As well as ill-mannered, they sound totally insecure. My DH's family are very 'old money', public schools, Oxbridge etc. and are kind and lovely and relaxed and would be horrified if they felt they made someone feel inferior. They are not worried about appearances in the slightest and all of their circle of friends and extended family are exactly the same. Yours sound more Hyacinth Bouquet tbh.

LetsStartAgain111 · 29/12/2021 21:42

[quote 2022bebetter]@My200lbLife dinner etiquette is my weakness!

I once used the charger plate as my main plate Grin that didn't go down well.[/quote]
What The hell is a charger plate?!

Please don't go changing yourself for these people. They're being very rude correcting how to speak. So so rude.

TatianaBis · 29/12/2021 21:42

@Donotgogentle

Tbh I’ve met a number of posh people who are really snobby. Your IL’s snobbery is not necessarily evidence that they’re imposters and that’s not the point anyway.

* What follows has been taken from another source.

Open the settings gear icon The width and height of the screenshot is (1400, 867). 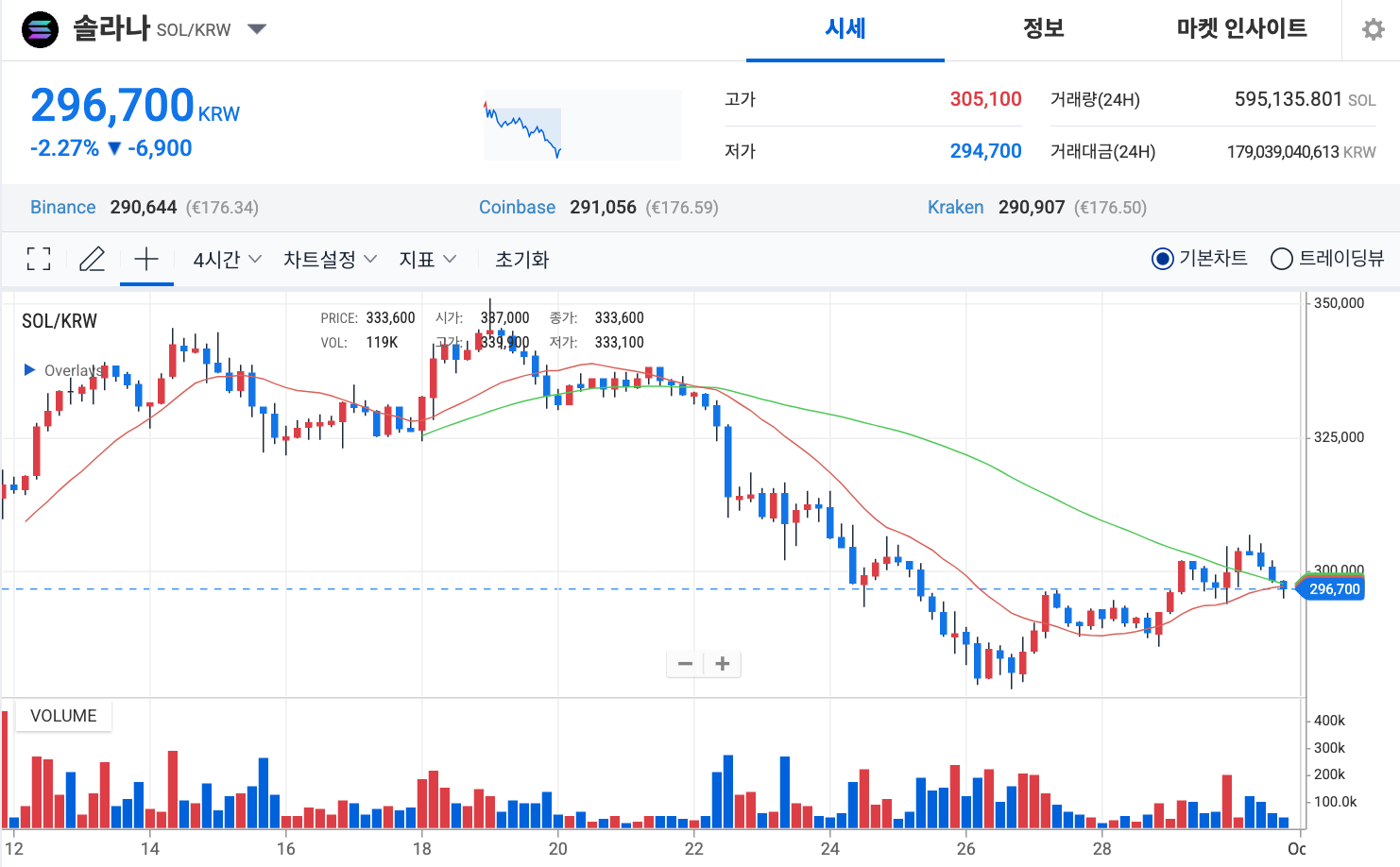click(1372, 29)
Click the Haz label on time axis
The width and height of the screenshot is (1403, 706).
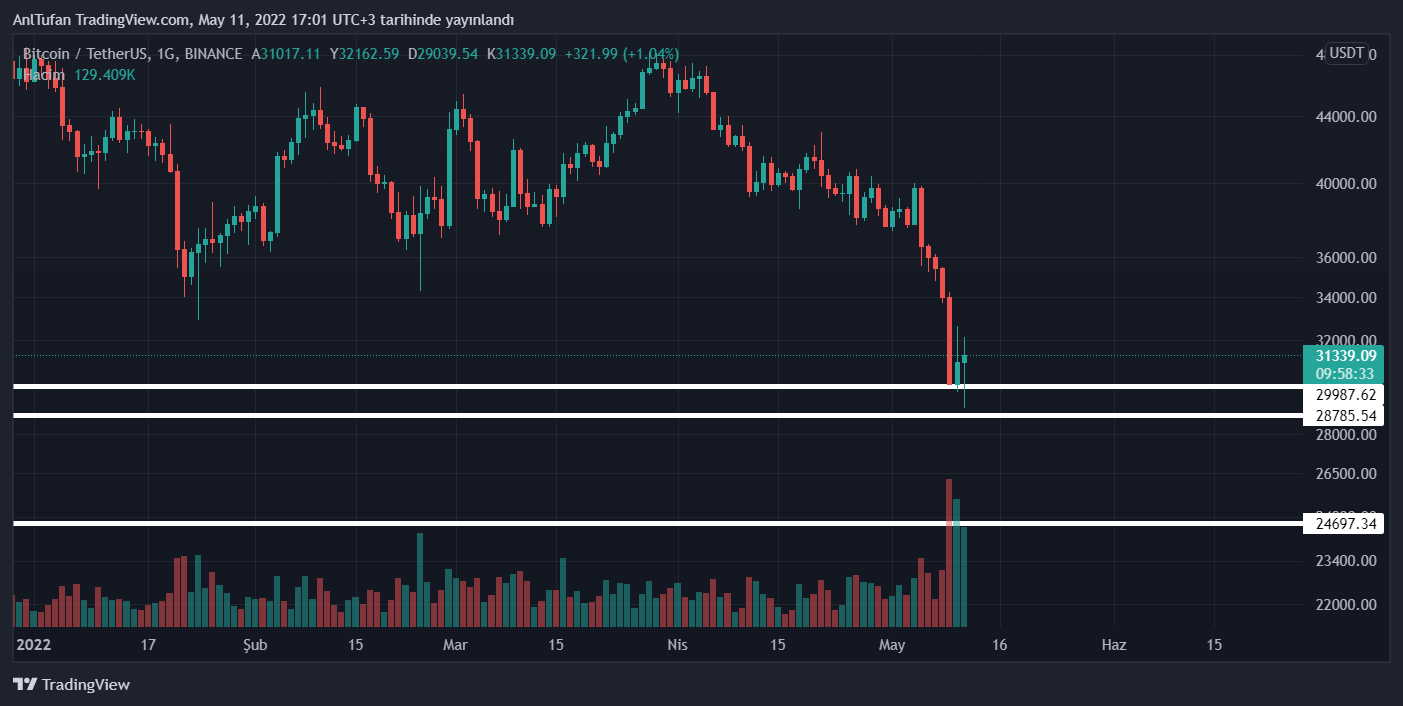pos(1114,645)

The issue is that they’re rude and bullying and you should not pander to it.

Exactly.

This idea that real posh people aren’t snobby is a purely sentimental notion.

2022bebetter · 29/12/2021 21:43

@IGotHam DH family is realistically new money. Awful expression really. But his seriously lovely Dad worked very hard.

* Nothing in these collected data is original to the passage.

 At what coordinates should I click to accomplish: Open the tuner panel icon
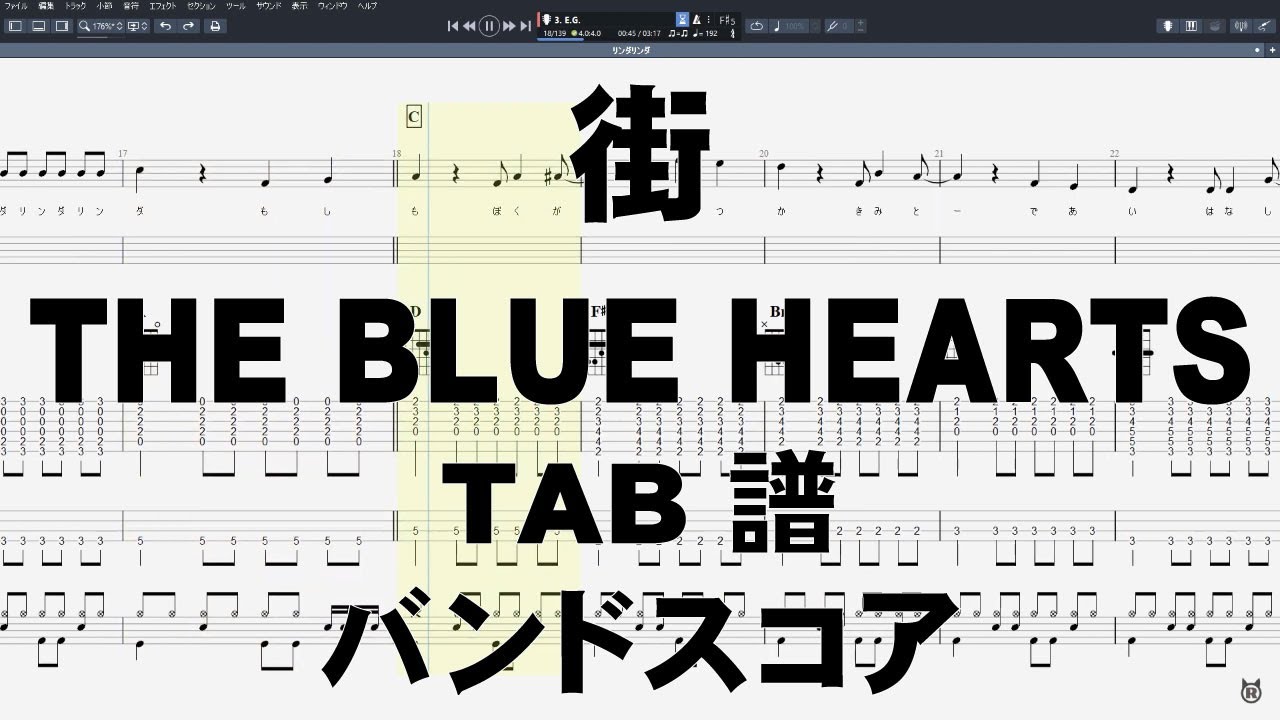tap(1242, 25)
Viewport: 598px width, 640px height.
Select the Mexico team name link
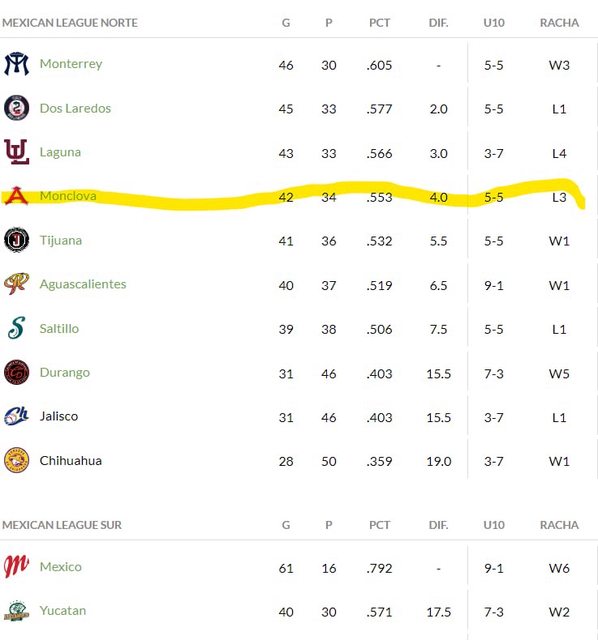(60, 567)
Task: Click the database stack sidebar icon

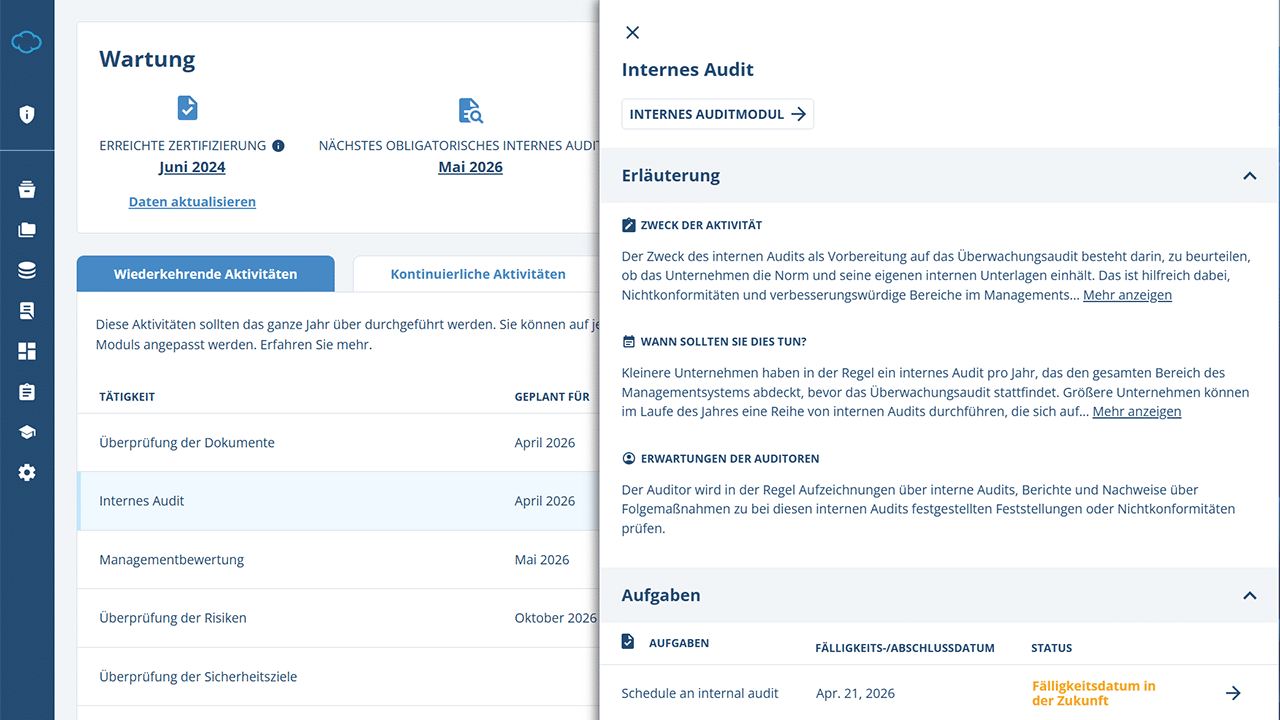Action: 27,271
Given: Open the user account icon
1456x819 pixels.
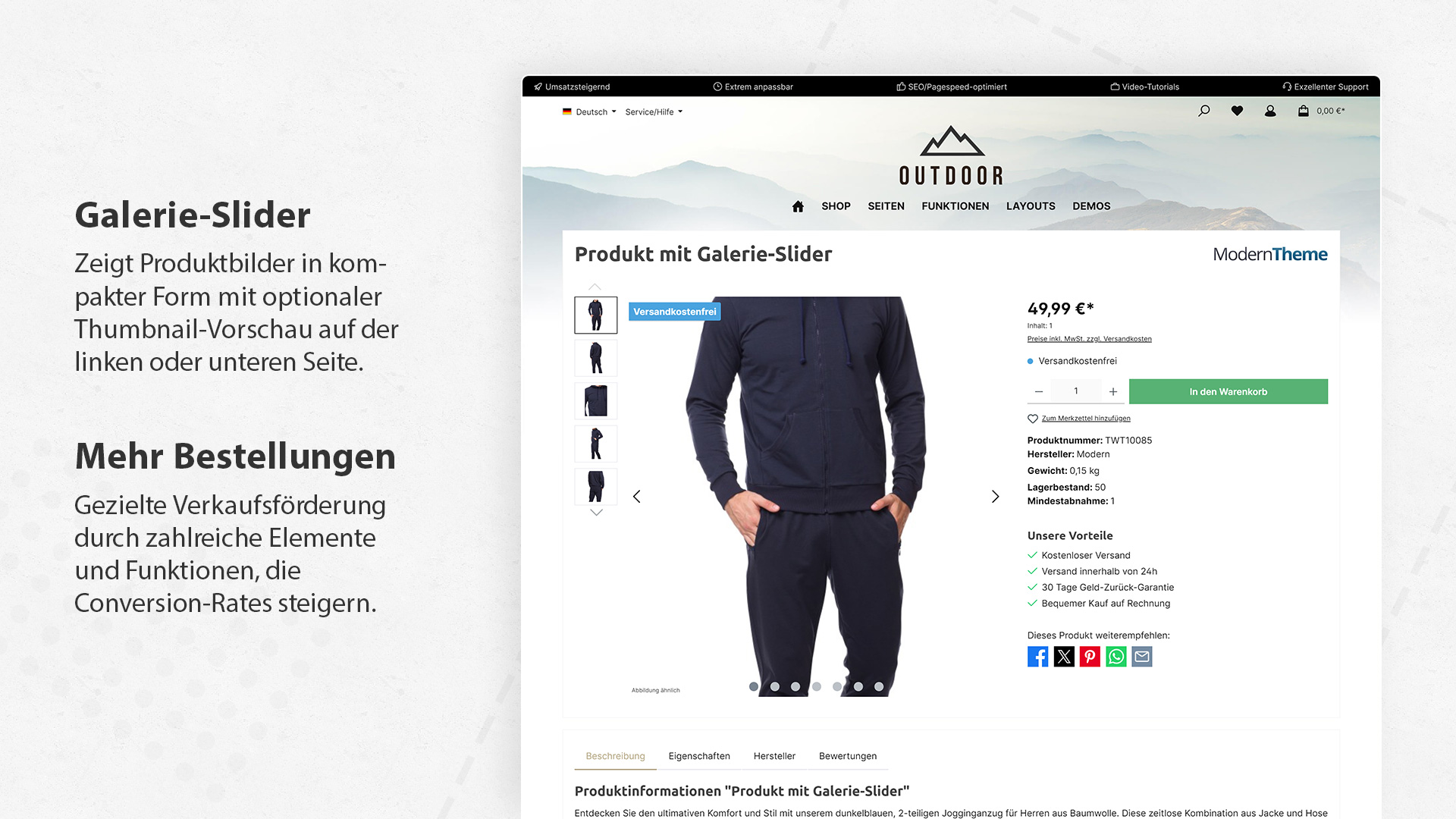Looking at the screenshot, I should point(1270,111).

Both him and and DH and sister and brother think MIL can do no wrong.

SIL is 'old money'. DH gave me a lovely watch for my 30th. I got told hers (much fancier) was second hand and inherited when she was 16, making it clear that was superior.

OP posts:
3g4g5g · 29/12/2021 21:43

As soon as they say something like that say "oh I could never say something like that, it sounds so snobby"

Butchyrestingface · 29/12/2021 21:43

SIL in particular, will never correct me but quite often say 'I could never do xx, so tacky / common' knowing full well it's something I do! Most recently I have learnt that I say garage 'wrong'.

She sounds terribly ill bred.

I reckon Nanny should take her in hand.

Bellie710 · 29/12/2021 21:44

Well who knew Garridge was posh, I always thought garrage was posh!

maddening · 29/12/2021 21:44

It sounds like sil is snobby rather than "posh".